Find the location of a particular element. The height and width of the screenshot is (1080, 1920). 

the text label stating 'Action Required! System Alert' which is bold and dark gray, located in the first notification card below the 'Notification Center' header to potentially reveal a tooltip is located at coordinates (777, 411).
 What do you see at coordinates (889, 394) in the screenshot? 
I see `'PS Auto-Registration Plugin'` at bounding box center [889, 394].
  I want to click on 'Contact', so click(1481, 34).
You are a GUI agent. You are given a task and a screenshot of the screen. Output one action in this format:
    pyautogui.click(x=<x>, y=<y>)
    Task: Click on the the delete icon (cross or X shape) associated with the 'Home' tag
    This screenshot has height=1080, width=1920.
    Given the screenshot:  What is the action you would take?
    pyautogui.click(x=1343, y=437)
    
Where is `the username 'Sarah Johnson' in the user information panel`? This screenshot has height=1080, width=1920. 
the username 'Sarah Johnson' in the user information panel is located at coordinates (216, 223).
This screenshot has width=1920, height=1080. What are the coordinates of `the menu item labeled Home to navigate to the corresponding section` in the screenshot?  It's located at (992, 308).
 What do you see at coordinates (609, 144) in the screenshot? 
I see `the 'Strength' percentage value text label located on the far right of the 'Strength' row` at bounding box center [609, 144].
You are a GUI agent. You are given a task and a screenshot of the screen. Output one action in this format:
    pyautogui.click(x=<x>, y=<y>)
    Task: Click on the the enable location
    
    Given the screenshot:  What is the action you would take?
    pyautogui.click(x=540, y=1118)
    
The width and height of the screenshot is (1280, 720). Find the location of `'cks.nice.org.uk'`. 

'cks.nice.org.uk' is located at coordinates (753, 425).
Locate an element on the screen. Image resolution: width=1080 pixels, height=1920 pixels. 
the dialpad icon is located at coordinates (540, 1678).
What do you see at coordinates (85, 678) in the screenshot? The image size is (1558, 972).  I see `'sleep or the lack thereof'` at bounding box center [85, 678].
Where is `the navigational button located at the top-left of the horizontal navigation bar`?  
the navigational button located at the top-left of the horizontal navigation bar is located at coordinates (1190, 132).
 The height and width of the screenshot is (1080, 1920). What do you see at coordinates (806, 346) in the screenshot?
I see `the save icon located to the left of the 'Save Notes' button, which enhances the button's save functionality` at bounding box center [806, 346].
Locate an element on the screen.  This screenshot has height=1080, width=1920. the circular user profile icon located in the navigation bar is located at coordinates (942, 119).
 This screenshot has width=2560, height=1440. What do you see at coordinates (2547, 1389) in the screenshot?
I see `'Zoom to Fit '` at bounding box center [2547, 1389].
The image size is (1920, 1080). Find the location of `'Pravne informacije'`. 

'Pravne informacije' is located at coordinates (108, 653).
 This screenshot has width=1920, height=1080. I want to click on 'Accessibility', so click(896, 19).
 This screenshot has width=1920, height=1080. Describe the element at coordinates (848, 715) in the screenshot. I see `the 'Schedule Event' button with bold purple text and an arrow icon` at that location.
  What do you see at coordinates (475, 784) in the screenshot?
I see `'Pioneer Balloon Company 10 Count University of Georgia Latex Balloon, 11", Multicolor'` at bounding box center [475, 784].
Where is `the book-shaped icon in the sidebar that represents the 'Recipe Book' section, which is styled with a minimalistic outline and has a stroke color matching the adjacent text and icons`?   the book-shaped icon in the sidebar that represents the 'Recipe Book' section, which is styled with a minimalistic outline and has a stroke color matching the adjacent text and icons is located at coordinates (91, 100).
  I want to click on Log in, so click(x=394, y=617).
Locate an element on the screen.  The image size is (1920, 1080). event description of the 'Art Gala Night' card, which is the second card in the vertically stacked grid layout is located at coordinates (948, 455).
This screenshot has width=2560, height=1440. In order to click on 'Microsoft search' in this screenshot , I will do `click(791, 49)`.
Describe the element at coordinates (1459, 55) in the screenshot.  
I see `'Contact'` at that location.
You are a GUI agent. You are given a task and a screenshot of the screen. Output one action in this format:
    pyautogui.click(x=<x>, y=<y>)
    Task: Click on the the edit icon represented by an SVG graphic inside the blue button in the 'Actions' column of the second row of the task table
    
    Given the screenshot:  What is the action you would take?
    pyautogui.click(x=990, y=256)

(Exercise) Copy out each line of the material above containing the string "that", matching case exactly.

(Written answer)
 This screenshot has width=1920, height=1080. Describe the element at coordinates (848, 715) in the screenshot. I see `the 'Schedule Event' button with bold purple text and an arrow icon` at that location.
Where is `the book-shaped icon in the sidebar that represents the 'Recipe Book' section, which is styled with a minimalistic outline and has a stroke color matching the adjacent text and icons`?   the book-shaped icon in the sidebar that represents the 'Recipe Book' section, which is styled with a minimalistic outline and has a stroke color matching the adjacent text and icons is located at coordinates (91, 100).
I see `'Contact'` at that location.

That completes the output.